*Task instructions*. What you return must be the full listing, word for word, with no images in it.

*Input data*.
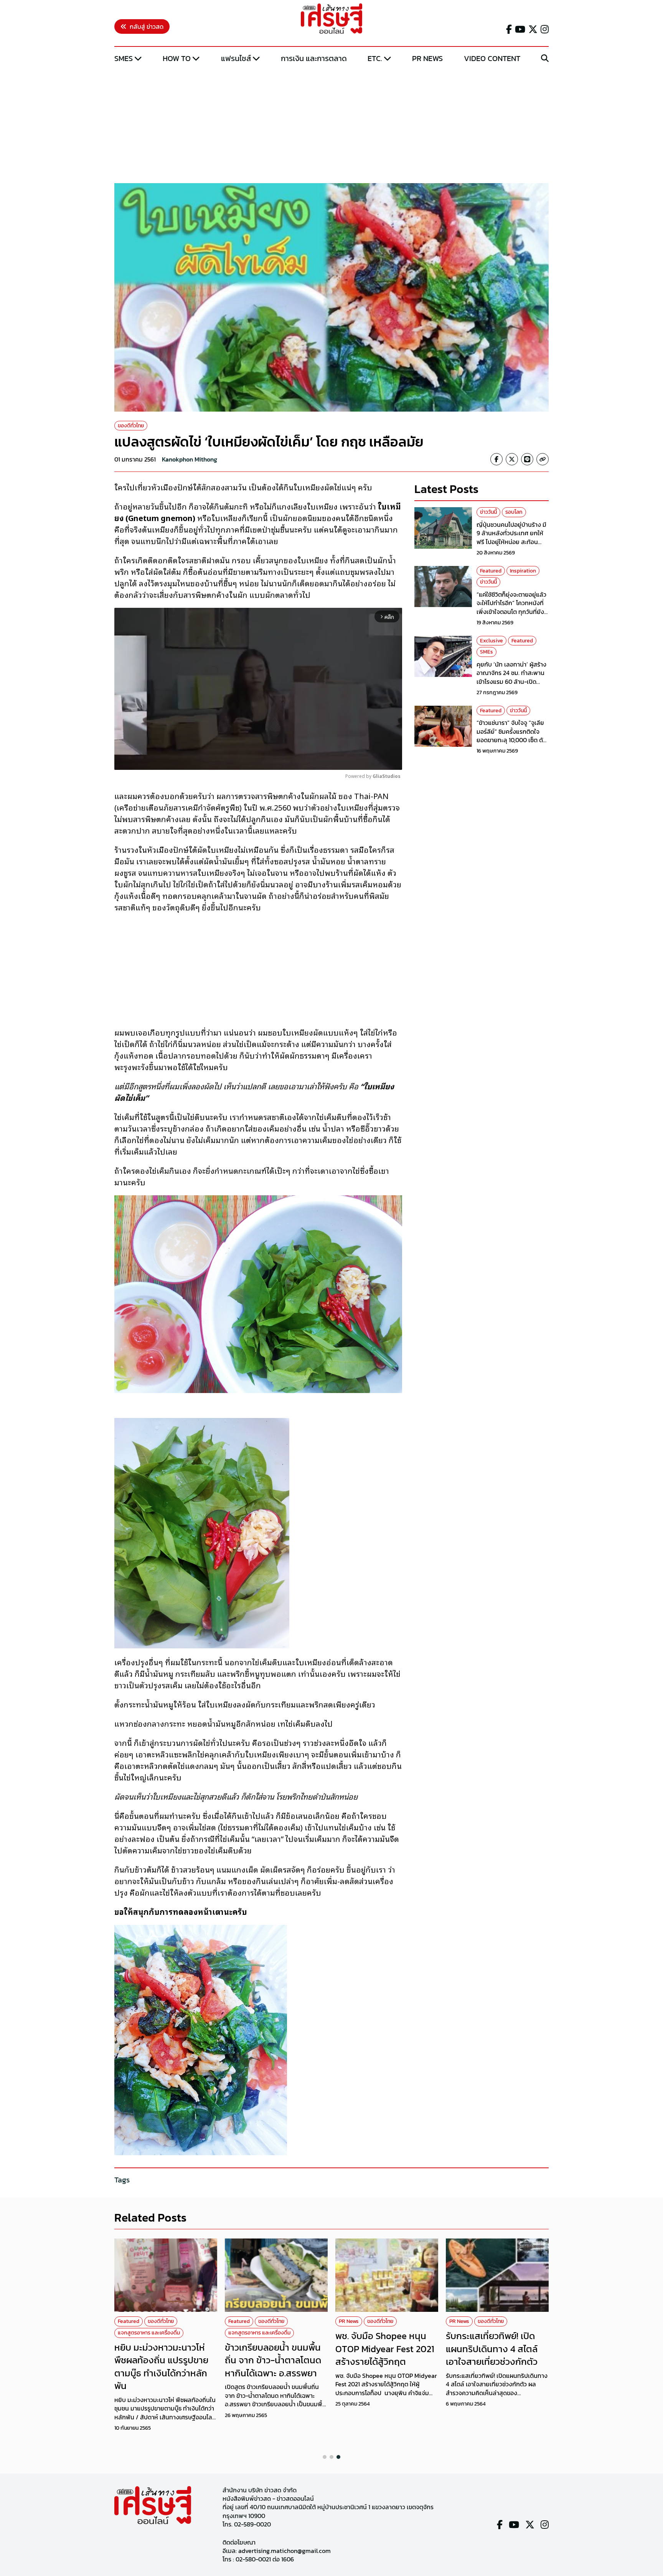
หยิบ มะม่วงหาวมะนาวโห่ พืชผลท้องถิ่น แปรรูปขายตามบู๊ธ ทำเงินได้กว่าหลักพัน (161, 2367)
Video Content (492, 58)
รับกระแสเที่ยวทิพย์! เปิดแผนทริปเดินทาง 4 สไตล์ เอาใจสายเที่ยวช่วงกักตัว (492, 2348)
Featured (490, 571)
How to (177, 58)
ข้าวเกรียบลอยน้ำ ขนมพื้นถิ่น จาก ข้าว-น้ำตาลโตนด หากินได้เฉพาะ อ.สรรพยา (273, 2360)
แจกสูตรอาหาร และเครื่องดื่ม (149, 2333)
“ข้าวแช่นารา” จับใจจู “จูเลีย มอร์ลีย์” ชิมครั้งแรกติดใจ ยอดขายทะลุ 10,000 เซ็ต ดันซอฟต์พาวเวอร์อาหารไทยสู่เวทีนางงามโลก (512, 740)
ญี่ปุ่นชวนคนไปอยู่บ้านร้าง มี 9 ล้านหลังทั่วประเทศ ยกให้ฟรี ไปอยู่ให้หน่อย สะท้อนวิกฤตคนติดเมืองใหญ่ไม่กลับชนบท (512, 542)
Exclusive (491, 641)
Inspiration (523, 571)
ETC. (375, 58)
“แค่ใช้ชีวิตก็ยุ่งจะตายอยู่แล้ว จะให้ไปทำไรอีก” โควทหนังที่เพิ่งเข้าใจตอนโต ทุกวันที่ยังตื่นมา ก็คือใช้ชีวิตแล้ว (511, 607)
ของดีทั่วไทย (131, 426)
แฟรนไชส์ (236, 58)
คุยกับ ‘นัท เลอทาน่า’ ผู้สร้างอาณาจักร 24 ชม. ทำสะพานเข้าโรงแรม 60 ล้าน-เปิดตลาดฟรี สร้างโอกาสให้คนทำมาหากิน (513, 681)
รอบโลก (514, 512)
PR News (427, 58)
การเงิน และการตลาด (314, 58)
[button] (325, 2457)
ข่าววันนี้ (488, 512)
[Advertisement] (331, 124)
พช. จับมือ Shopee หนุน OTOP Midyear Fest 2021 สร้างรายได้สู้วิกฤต (384, 2348)
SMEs (123, 58)
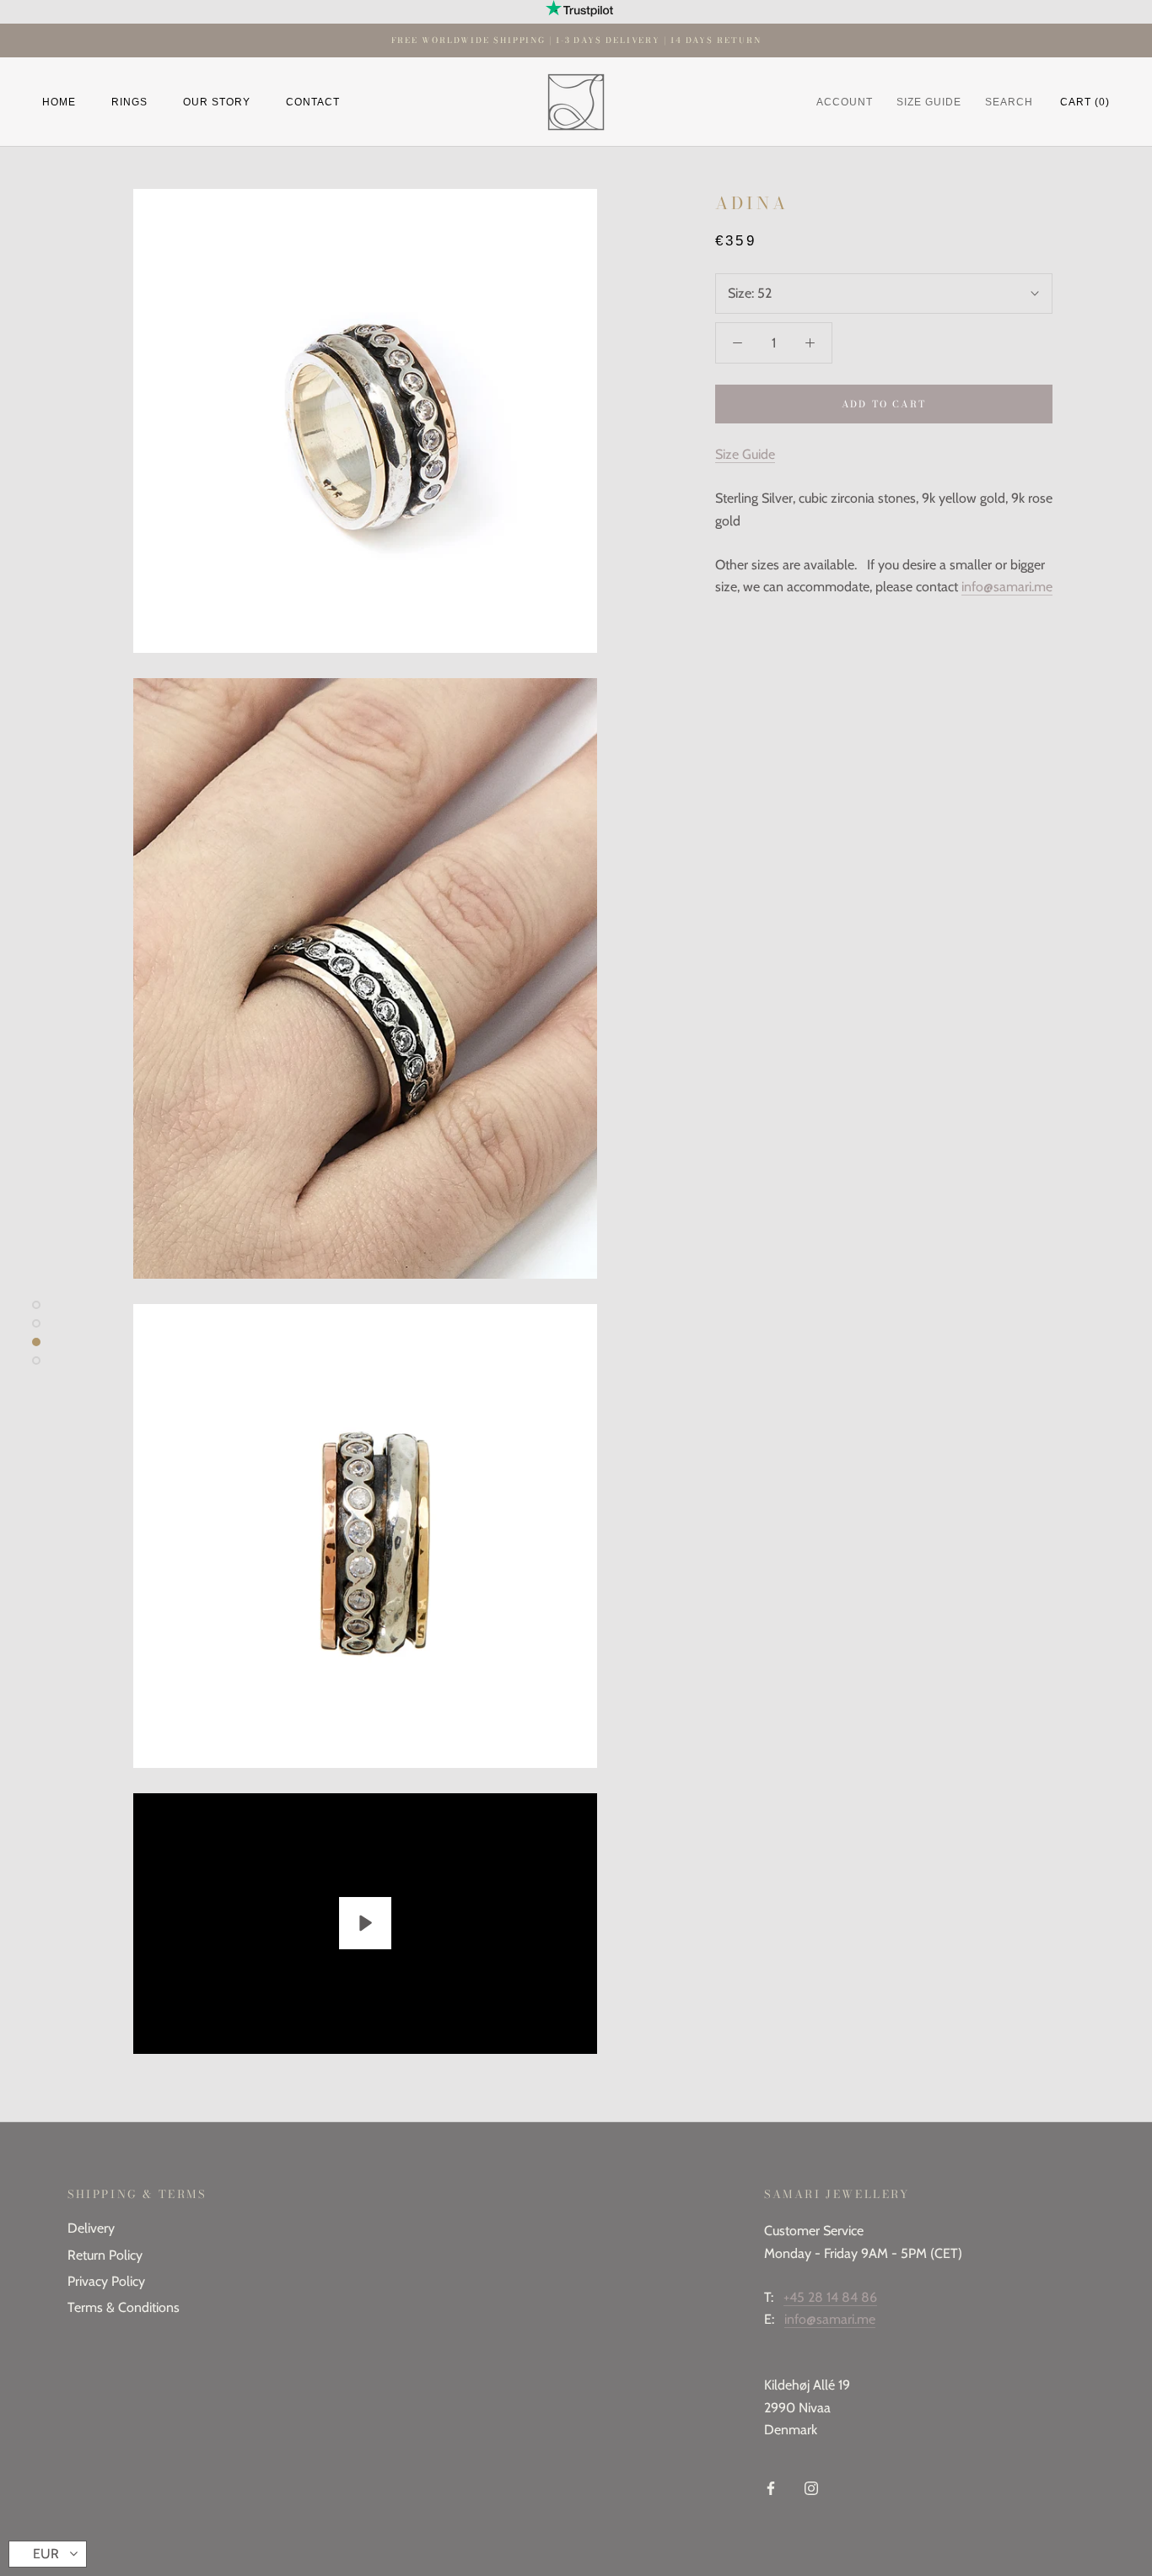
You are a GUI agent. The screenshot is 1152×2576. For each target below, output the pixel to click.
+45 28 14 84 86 (830, 2297)
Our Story (216, 102)
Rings (129, 102)
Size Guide (745, 454)
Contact (313, 102)
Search (1009, 102)
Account (844, 102)
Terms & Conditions (123, 2307)
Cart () (1085, 102)
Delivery (91, 2228)
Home (59, 102)
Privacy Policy (106, 2281)
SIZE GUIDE (928, 102)
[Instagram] (811, 2487)
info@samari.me (1006, 587)
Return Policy (105, 2255)
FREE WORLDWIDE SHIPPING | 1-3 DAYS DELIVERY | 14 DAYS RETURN (576, 40)
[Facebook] (771, 2487)
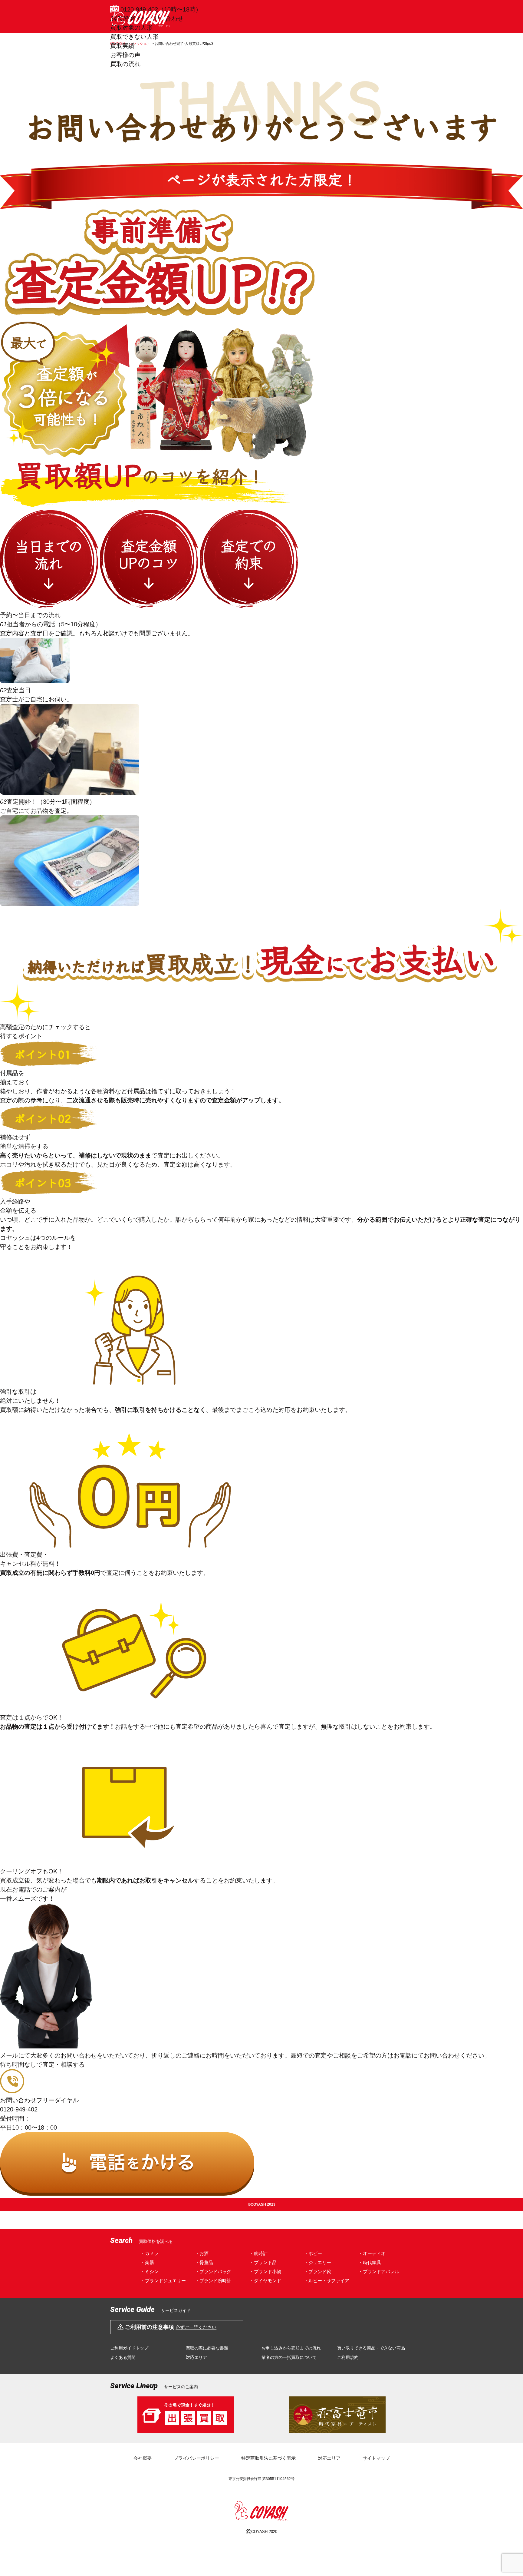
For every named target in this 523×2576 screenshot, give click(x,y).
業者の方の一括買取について (289, 2357)
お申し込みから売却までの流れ (291, 2348)
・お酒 (202, 2253)
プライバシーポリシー (196, 2458)
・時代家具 (369, 2262)
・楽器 (147, 2262)
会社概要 (142, 2458)
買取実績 (122, 45)
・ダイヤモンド (265, 2280)
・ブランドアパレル (378, 2271)
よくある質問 (123, 2357)
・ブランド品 (263, 2262)
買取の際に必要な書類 (207, 2348)
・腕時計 (258, 2253)
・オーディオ (372, 2253)
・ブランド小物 (265, 2271)
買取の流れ (125, 64)
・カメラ (149, 2253)
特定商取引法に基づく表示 (268, 2458)
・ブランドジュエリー (163, 2280)
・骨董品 (204, 2262)
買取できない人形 (134, 36)
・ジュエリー (317, 2262)
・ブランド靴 (317, 2271)
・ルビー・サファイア (326, 2280)
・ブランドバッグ (213, 2271)
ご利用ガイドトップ (129, 2348)
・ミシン (149, 2271)
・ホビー (313, 2253)
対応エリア (196, 2357)
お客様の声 (125, 54)
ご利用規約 (347, 2357)
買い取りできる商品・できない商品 (371, 2348)
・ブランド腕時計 (213, 2280)
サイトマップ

*Expected answer*.
หยิบ มะม่วงหาวมะนาวโห่ พืชผลท้องถิ่น แปรรูปขายตามบู๊ธ ทำเงินได้กว่าหลักพัน (161, 2367)
Video Content (492, 58)
รับกระแสเที่ยวทิพย์! เปิดแผนทริปเดินทาง 4 สไตล์ เอาใจสายเที่ยวช่วงกักตัว (492, 2348)
Featured (490, 571)
How to (177, 58)
ข้าวเกรียบลอยน้ำ ขนมพื้นถิ่น จาก ข้าว-น้ำตาลโตนด หากินได้เฉพาะ อ.สรรพยา (273, 2360)
แจกสูตรอาหาร และเครื่องดื่ม (149, 2333)
“ข้าวแช่นารา” จับใจจู “จูเลีย มอร์ลีย์” ชิมครั้งแรกติดใจ ยอดขายทะลุ 10,000 เซ็ต ดันซอฟต์พาวเวอร์อาหารไทยสู่เวทีนางงามโลก (512, 740)
ญี่ปุ่นชวนคนไปอยู่บ้านร้าง มี 9 ล้านหลังทั่วประเทศ ยกให้ฟรี ไปอยู่ให้หน่อย สะท้อนวิกฤตคนติดเมืองใหญ่ไม่กลับชนบท (512, 542)
Exclusive (491, 641)
Inspiration (523, 571)
ETC. (375, 58)
“แค่ใช้ชีวิตก็ยุ่งจะตายอยู่แล้ว จะให้ไปทำไรอีก” โควทหนังที่เพิ่งเข้าใจตอนโต ทุกวันที่ยังตื่นมา ก็คือใช้ชีวิตแล้ว (511, 607)
ของดีทั่วไทย (131, 426)
แฟรนไชส์ (236, 58)
คุยกับ ‘นัท เลอทาน่า’ ผู้สร้างอาณาจักร 24 ชม. ทำสะพานเข้าโรงแรม 60 ล้าน-เปิดตลาดฟรี สร้างโอกาสให้คนทำมาหากิน (513, 681)
รอบโลก (514, 512)
PR News (427, 58)
การเงิน และการตลาด (314, 58)
[button] (325, 2457)
ข่าววันนี้ (488, 512)
[Advertisement] (331, 124)
พช. จับมือ Shopee หนุน OTOP Midyear Fest 2021 สร้างรายได้สู้วิกฤต (384, 2348)
SMEs (123, 58)
You are a GUI agent. The screenshot is 1152×2576. For each target below, output the pixel to click.
+45 28 14 84 86 (830, 2297)
Our Story (216, 102)
Rings (129, 102)
Size Guide (745, 454)
Contact (313, 102)
Search (1009, 102)
Account (844, 102)
Terms & Conditions (123, 2307)
Cart () (1085, 102)
Delivery (91, 2228)
Home (59, 102)
Privacy Policy (106, 2281)
SIZE GUIDE (928, 102)
[Instagram] (811, 2487)
info@samari.me (1006, 587)
Return Policy (105, 2255)
FREE WORLDWIDE SHIPPING | 1-3 DAYS DELIVERY | 14 DAYS RETURN (576, 40)
[Facebook] (771, 2487)
For every named target in this 523×2576 screenshot, give click(x,y).
業者の方の一括買取について (289, 2357)
お申し込みから売却までの流れ (291, 2348)
・お酒 (202, 2253)
プライバシーポリシー (196, 2458)
・時代家具 (369, 2262)
・楽器 (147, 2262)
会社概要 (142, 2458)
買取実績 (122, 45)
・ダイヤモンド (265, 2280)
・ブランドアパレル (378, 2271)
よくある質問 (123, 2357)
・ブランド品 (263, 2262)
買取の際に必要な書類 (207, 2348)
・腕時計 (258, 2253)
・オーディオ (372, 2253)
・ブランド小物 (265, 2271)
買取の流れ (125, 64)
・カメラ (149, 2253)
特定商取引法に基づく表示 (268, 2458)
・ブランドジュエリー (163, 2280)
・骨董品 (204, 2262)
買取できない人形 (134, 36)
・ジュエリー (317, 2262)
・ブランド靴 (317, 2271)
・ルビー・サファイア (326, 2280)
・ブランドバッグ (213, 2271)
ご利用ガイドトップ (129, 2348)
・ミシン (149, 2271)
・ホビー (313, 2253)
対応エリア (196, 2357)
お客様の声 (125, 54)
ご利用規約 (347, 2357)
買い取りできる商品・できない商品 (371, 2348)
・ブランド腕時計 (213, 2280)
サイトマップ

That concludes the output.